Dataset records:
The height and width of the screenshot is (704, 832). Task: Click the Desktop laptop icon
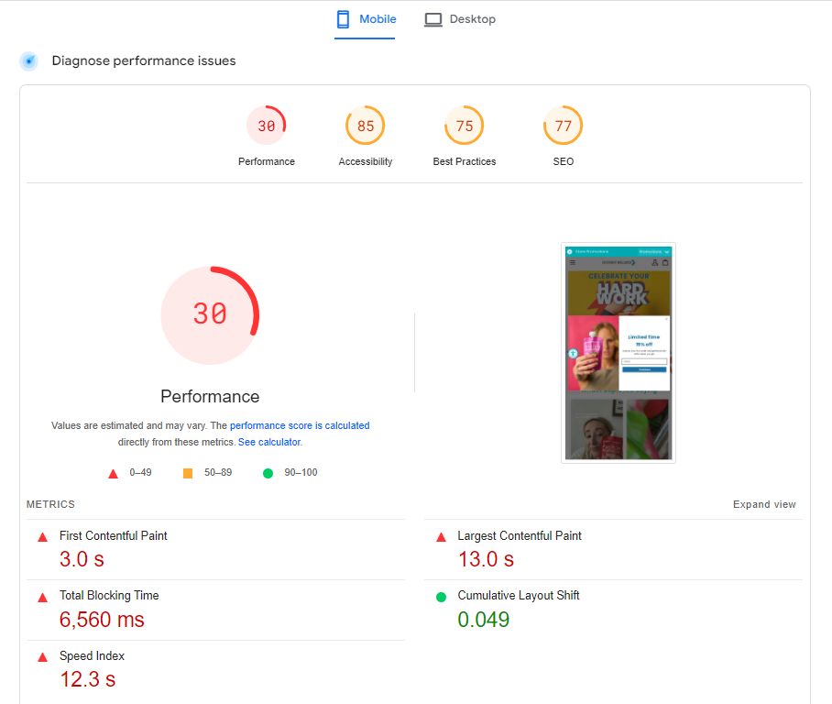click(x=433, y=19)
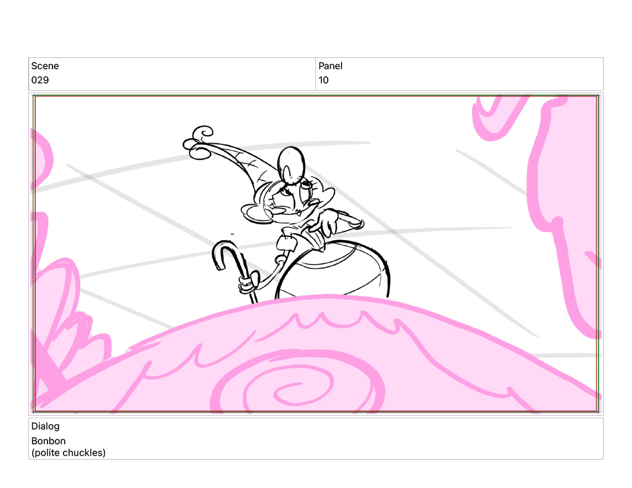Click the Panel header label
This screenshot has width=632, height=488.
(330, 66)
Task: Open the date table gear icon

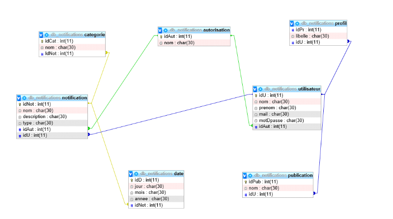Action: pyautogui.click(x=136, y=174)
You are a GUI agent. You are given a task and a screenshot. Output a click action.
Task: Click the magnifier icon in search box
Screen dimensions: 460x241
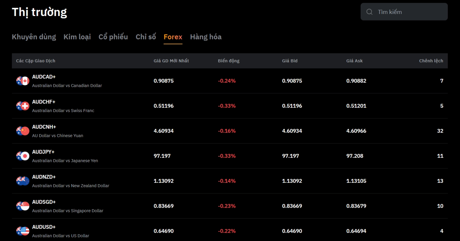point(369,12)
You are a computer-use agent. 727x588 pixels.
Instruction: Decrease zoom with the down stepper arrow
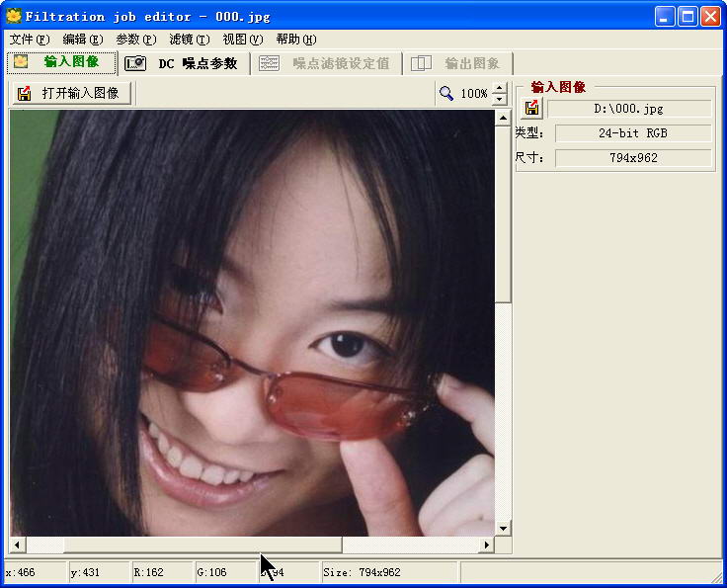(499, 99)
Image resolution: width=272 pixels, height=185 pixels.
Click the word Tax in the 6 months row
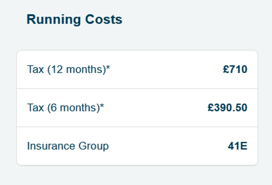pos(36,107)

Task goal: Copy every entry above word for word, leaving out the pictures.

Exercise response:
The height and width of the screenshot is (704, 832). Task: Click the Desktop laptop icon
click(x=433, y=19)
Click the Panel header label
This screenshot has width=632, height=488.
(330, 66)
Task: Open the date table gear icon

Action: pyautogui.click(x=136, y=174)
You are a GUI agent. You are given a task and a screenshot. Output a click action.
Task: Click the magnifier icon in search box
Screen dimensions: 460x241
point(369,12)
You are a computer-use agent. 727x588 pixels.
Instruction: Decrease zoom with the down stepper arrow
(499, 99)
Image resolution: width=272 pixels, height=185 pixels.
Click the word Tax in the 6 months row
pos(36,107)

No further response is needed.